Aan de Voorzitter van de Tweede Kamer der Staten-Generaal

Den Haag, 1 december 2014

In de afgelopen maanden is in internationaal verband, binnen OESO, EU en G20, verder gewerkt aan maatregelen tegen agressieve belastingplanning door multinationals. Op 16 september 2014 heeft de OESO de eerste tussenrapportage over het Base Erosion & Profit Shifting (BEPS)-project gepubliceerd, waarover uw Kamer bij brief van 16 september 2014 is ingelicht1. In deze brief is het standpunt van het kabinet herhaald dat het inzet op internationale oplossingen. In eerdere brieven aan de Eerste en Tweede Kamer2 over internationale belastingheffing schreven mijn ambtsvoorganger en ik hoe internationaal opererende bedrijven mede door gebruikmaking van het gebrek aan onderlinge samenhang van de verschillende nationale rechtssystemen in staat zijn de totale belastingdruk te beïnvloeden. Dit internationale, mondiale vraagstuk vraagt om mondiale oplossingen. De OESO en de EU presenteren nu reeds enkele concrete voorstellen.

Dankzij de inspanningen van de OESO en de EU zijn enkele concrete voorstellen uitgewerkt die een belangrijke bijdrage kunnen leveren aan het voorkomen van belastingontwijking door oneigenlijk gebruik van de EU-Moederdochterrichtlijn. Daarnaast is binnen de OESO en de EU gesproken over de eisen waaraan patent- of innovatieboxen zouden moeten voldoen. Op basis van een Duits-Brits compromisvoorstel is daarover binnen de OESO een akkoord bereikt waarop Nederland een politiek voorbehoud heeft gemaakt. Over het compromisvoorstel zijn door de leden Verhoeven (D66) en Klaver (GroenLinks) en Merkies (SP)3 Kamervragen gesteld die tegelijk met deze brief worden beantwoord.

Over deze voorstellen wordt in de Ecofin-Raad van 9 december gesproken.

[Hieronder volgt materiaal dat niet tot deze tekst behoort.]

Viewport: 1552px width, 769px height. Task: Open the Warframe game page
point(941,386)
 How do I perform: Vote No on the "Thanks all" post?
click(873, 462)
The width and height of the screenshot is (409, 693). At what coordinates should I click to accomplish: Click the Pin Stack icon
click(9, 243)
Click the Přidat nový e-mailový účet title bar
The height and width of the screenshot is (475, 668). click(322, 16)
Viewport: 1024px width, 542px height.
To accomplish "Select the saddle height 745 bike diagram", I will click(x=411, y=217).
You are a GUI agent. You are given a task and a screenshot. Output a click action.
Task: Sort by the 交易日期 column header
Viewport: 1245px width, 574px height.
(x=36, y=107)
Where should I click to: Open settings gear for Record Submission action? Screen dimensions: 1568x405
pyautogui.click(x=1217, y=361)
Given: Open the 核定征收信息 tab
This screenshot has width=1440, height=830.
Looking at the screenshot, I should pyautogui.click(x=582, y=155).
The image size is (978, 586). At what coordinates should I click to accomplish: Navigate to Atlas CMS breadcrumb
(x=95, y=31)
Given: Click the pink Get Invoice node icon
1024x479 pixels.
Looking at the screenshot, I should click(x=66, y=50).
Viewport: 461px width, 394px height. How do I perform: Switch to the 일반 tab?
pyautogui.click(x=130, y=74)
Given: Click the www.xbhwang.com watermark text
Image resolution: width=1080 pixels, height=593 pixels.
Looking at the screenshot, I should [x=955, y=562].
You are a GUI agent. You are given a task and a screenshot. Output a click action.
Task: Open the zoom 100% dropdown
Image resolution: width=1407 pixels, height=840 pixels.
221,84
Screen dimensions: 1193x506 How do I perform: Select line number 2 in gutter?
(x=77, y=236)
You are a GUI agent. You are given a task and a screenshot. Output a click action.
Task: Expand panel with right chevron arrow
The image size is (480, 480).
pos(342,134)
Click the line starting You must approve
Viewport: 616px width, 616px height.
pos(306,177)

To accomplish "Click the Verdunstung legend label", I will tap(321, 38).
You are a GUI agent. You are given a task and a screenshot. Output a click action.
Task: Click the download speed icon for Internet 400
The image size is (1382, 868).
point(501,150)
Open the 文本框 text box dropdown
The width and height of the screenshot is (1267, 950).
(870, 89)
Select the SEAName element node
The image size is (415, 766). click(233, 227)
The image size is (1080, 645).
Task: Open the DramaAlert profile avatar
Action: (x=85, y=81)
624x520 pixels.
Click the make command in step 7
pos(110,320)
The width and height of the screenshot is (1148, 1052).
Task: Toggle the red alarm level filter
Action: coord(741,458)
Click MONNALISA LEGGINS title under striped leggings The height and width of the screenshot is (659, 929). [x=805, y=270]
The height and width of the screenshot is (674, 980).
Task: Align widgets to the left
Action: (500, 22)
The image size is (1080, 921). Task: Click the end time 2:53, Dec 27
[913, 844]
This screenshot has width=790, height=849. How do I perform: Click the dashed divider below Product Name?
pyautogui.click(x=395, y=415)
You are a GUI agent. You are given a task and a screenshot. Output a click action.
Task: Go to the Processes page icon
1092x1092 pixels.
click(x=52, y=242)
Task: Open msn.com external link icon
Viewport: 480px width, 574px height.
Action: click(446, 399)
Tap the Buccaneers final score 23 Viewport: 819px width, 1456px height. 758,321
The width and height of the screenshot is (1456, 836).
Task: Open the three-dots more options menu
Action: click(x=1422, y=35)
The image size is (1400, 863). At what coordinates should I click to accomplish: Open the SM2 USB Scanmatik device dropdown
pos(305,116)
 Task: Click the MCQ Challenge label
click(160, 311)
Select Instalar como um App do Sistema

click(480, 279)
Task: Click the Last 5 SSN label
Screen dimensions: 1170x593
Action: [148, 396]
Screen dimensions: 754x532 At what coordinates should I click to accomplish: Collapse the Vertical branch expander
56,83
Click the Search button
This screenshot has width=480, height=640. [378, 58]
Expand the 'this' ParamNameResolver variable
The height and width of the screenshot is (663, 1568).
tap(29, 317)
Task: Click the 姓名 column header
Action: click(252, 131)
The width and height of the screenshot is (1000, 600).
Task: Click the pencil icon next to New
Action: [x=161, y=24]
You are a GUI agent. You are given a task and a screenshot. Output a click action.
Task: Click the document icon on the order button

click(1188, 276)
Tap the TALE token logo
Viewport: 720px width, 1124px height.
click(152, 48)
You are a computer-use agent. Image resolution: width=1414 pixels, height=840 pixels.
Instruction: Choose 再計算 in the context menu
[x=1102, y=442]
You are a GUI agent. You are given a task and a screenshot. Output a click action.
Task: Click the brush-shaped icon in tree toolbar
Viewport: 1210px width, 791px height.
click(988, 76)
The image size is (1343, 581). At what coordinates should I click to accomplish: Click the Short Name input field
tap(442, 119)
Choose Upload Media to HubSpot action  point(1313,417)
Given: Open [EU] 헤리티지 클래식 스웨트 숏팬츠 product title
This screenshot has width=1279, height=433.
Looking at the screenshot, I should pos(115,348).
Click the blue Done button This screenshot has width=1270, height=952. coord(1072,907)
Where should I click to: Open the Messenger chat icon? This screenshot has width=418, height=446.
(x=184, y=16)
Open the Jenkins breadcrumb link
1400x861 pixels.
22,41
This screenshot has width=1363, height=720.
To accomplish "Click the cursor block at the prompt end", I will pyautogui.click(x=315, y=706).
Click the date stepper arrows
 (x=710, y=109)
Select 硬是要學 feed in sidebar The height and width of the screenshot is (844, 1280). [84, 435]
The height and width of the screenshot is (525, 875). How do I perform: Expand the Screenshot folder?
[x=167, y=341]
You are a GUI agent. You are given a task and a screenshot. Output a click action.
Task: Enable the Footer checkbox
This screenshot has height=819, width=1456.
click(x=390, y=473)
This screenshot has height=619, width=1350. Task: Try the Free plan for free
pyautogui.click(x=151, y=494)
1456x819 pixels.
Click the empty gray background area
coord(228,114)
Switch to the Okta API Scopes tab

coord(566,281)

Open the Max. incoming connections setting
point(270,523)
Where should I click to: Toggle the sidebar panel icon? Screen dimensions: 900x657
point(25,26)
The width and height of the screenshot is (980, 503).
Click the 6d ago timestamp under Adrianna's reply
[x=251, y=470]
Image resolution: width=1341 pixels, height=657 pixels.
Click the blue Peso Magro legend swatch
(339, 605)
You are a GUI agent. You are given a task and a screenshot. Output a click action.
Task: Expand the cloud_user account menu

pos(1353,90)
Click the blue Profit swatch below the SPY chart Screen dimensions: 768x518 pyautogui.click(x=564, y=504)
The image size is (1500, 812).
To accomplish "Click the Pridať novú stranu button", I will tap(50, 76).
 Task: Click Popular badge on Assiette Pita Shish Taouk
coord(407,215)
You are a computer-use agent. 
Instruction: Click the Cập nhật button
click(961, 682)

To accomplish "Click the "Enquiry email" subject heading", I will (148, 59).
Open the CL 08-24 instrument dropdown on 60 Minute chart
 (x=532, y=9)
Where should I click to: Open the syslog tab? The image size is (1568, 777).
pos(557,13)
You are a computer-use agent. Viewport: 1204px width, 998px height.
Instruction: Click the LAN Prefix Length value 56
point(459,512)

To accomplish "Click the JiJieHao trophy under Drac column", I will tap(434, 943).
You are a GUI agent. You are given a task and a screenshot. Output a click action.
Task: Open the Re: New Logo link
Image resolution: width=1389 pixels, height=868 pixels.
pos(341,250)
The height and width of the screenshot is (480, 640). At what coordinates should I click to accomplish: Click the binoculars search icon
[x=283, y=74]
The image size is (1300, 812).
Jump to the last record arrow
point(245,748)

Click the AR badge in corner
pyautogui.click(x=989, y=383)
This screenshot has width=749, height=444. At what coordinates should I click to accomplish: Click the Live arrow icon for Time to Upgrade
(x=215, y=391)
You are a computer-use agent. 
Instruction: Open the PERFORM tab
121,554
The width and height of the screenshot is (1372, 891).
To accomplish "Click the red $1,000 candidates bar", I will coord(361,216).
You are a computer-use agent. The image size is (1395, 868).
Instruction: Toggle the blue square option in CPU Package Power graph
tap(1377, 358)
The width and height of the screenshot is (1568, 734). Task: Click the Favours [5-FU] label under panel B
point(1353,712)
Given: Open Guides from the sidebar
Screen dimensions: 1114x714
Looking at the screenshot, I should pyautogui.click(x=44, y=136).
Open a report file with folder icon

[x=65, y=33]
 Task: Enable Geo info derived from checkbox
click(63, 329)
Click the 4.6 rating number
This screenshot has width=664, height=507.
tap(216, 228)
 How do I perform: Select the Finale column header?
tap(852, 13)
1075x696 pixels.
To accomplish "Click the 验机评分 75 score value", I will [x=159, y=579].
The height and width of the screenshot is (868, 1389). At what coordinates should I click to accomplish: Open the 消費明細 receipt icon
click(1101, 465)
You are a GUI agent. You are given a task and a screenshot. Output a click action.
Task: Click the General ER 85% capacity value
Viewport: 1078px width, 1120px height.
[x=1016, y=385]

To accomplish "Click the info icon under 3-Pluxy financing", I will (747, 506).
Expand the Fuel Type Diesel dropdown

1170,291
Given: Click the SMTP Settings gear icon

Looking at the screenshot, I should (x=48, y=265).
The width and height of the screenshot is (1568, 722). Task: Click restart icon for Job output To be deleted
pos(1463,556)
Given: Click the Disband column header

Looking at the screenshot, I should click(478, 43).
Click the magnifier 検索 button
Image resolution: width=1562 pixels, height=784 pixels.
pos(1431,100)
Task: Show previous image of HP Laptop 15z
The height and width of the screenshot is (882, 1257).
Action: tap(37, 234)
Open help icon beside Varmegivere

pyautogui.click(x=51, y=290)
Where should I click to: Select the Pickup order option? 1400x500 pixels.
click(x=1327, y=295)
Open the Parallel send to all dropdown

Het voorstel voor de wijziging voor de Moeder-dochterrichtlijn ligt ter goedkeuring voor4. Tevens zal worden gevraagd het Duits-Britse compromisvoorstel te omarmen. Het kabinet hecht eraan dat de Tweede Kamer haar steun uitspreekt voor de Nederlandse instemming met het voorstel tot wijziging van de Moeder-dochterrichtlijn en de Nederlandse inzet voor de uitwerking van het compromisvoorstel over het substance-criterium bij patentboxen dat binnen de OESO op basis van het Duits-Britse voorstel is opgesteld.

Het kabinet hecht veel waarde aan voortgang in de internationale samenwerking tegen belastingontwijking. Daarom steunt het kabinet de aanpak van misbruik van de Moeder-dochterrichtlijn. Ook steunt het kabinet de ontwikkeling van een substance-criterium voor patentboxen.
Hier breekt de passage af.